Including this now deceased man, whose cancer started even as a teenager, the
obit says, when he was still our neighbor.
The Pickwick didn’t have a way to link
him back to this township except through a poem he’d sent in years ago, “for
consideration—my fond recall of 2nd grade, and failing show and
tell!” Here the editor frames it as “the tongue-in-cheek that people knew him
by, an understated sense of how we all are formed by serendipity, especially in
the walkways of our childhood towns.

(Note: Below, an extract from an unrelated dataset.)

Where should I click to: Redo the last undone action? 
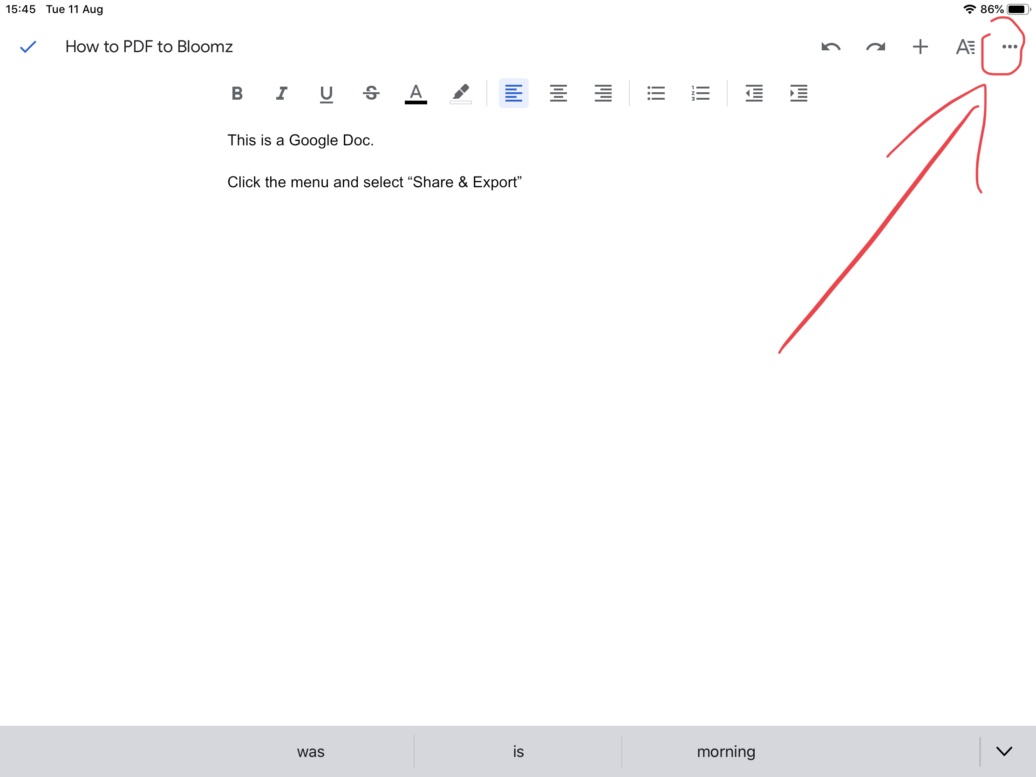pyautogui.click(x=875, y=47)
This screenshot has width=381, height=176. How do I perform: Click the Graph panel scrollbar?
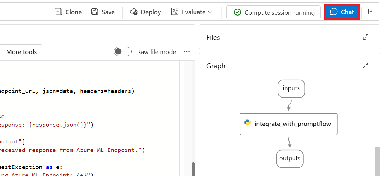click(x=377, y=161)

His poem, then, lends a good-bye to our
influence:
Some might say that second grade is
not too late to teach the skills of show
and tell; my case may be case-in-point:
I gathered nothing going to school
and thus had that to show; I told what
came to mind, and often that sufficed.
My brother and his bastard friend
advised me from fourth grade: walking
through the alley, empty-handed, they
saw my desperate need to have a thing
to show, and so they spied with me
a stone that, with imagination, glowed.
“It’s rare,” my brother said, “from Africa,
I’ve heard. When rubbed for hours
a certain way, it rivals gold”—with slang
and swears a ten-year-old conveys.
“They call it ‘rubbish’,” his friend straight-
faced. So I rehearsed that for my class.
My teacher didn’t find this funny, and
I was baffled twice as much for lack
of what the problem was. “It’s rubbish—
you’re supposed to rub it,” and I’d go
on that Africans—well, that would
have to be my brother’s piece to tell.
We slugged that out with pillows,
and he agreed that messing with my
education was not a laughing matter,
if ‘show and tell’ was dinosaured
by second grade. I asked him what
replaced, and he shrugged: “I can’t say.”
So when the neighbor’s Afghan hound
bit me on the head, and it happened on
another prep for show and tell before
my alley trek, I couldn’t say the audience
was second grade or—blast!—the nurse
who more than didn’t find this comical.
Long and short, they made their calls:
the dog pound seized the hound and
found it had no rabies, but also that
the gash behind my ear was grist
enough to call the creature quits. My
parents parried, but the cause was lost.
And now I wonder, years gone by, how
the neighbors judged my earnest show
and ad hoc tell; a million miles from
second grade (report cards disappear)
the luck that lacks some grace before
a random fall—and who recovers, after all.”
I read it lots of times—dinner won’t be ready for awhile. It
doesn’t seem possible that for a final word, our jealous Baxter would come back
to life to bite not only him, but us again. Even Mother, who was really quite
alive and feisty, after all: she did not take that show-and-tell sitting down.
I tried legalese, from what I knew, and that just made the whole ordeal worse.
Bea, as I recall, retreated to the garden. She wanted to make a grave for
Baxter, and even if the city didn’t give over the actual remains, there still
is a marker under all those thistles.
I tendered
the chances to broach it anew, before dinner. I figured the best way to do so
would be just to say: “Hey, Sis, this is interesting,” and act like a quiet
town crier, editing nothing, saying all, and leaving the thing to speak for
itself. I entered the kitchen and did just that. By then some of the lines I
had memorized, so I could look up and inflect them as I thought would revive
the memory. “I wish he’d put Cadbury memories in there,” I ventured a minute
after all lines were read. Bea shrugged knowingly, I’m sure, and turned off the
oven to go back upstairs. “Sleep well,” I bid her, if only an afternoon nap,
and the shrug again showed me what she didn’t want to tell.